Ex: as long as i, i+1, i+2, i+3, ... i+7 are not dependent on each other, you can vectorize to SIMD-width 8.
Or in other words: i+7 can depend on i-1 no problems.
> Ex: as long as i, i+1, i+2, i+3, ... i+7 are not dependent on each other, you can vectorize to SIMD-width 8.
Do you mean like this? I get this to about as fast as the first "unoptimized" version in the SO post, but not faster.
void compute()
{
const double A = 1.1, B = 2.2, C = 3.3;
const double A128 = 128*A;
double Y[8], Z[8];
Y[0] = C;
Y[1] = A + B + C;
Y[2] = 4*A + 2*B + C;
Y[3] = 9*A + 3*B + C;
Y[4] = 16*A + 4*B + C;
Y[5] = 25*A + 5*B + C;
Y[6] = 36*A + 6*B + C;
Y[7] = 49*A + 7*B + C;
Z[0] = 64*A + 8*B;
Z[1] = 80*A + 8*B;
Z[2] = 96*A + 8*B;
Z[3] = 112*A + 8*B;
Z[4] = 128*A + 8*B;
Z[5] = 144*A + 8*B;
Z[6] = 160*A + 8*B;
Z[7] = 176*A + 8*B;
int i;
for(i=0; i<LEN; i+=8) {
data[i ] = Y[0];
data[i+1] = Y[1];
data[i+2] = Y[2];
data[i+3] = Y[3];
data[i+4] = Y[4];
data[i+5] = Y[5];
data[i+6] = Y[6];
data[i+7] = Y[7];
Y[0] += Z[0];
Y[1] += Z[1];
Y[2] += Z[2];
Y[3] += Z[3];
Y[4] += Z[4];
Y[5] += Z[5];
Y[6] += Z[6];
Y[7] += Z[7];
Z[0] += A128;
Z[1] += A128;
Z[2] += A128;
Z[3] += A128;
Z[4] += A128;
Z[5] += A128;
Z[6] += A128;
Z[7] += A128;
}
}Yeah, something like that. I haven't double-checked your math, but the idea is what I was going for.
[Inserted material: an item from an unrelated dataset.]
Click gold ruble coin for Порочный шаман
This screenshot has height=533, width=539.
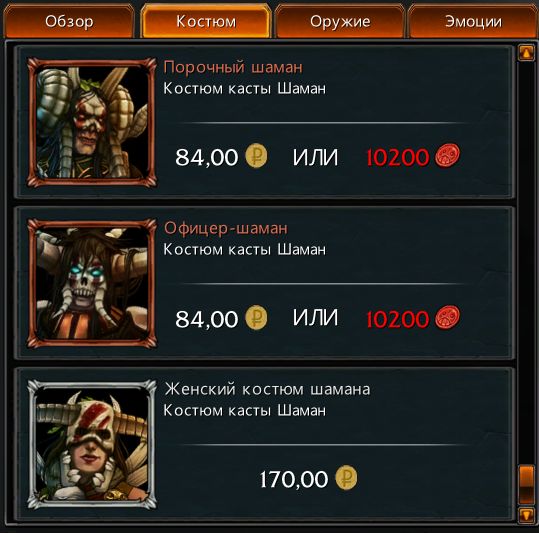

I'm always "surprised" by the fact that CPUs care more about bandwidth rather than latency these days. A lot of CPUs (Intel, AMD, ARM, etc. etc.) support 1x or even 2x SIMD-multiplications per clock tick, even though they take 5 clock ticks to execute.
I guess the original "simple" code may have had a multiply in there, but that's not a big deal these days (throughput wise), even though its a big-deal latency wise.
So getting rid of those multiplies and cutting down the latency (ie: using only add statements) barely helps at all, maybe with no measurable difference.
One of these days, I'll actually remember that fact, lol.
4x 64-bit is 256-bit, which requires special compiler flags for 256-bit AVX2, but most x86 CPUs should support them these days.
2x64-bit is 128-bit, which fits in default SSE 128-bit SIMD with default GCC / Visual Studio compiler flags.
I think there's some gcc option that enables these "dangerous" optimizations. -ffast-math, or something like that?
I really don't see how that works in improving this.
You can only calculate i+8, for calculating i+9 you depend on 8. And you can't go in strides either since i+16 depends on i+15 which you've not calculated so far unless you want to intermix the stateful and non-stateful code. I'd rather not go there.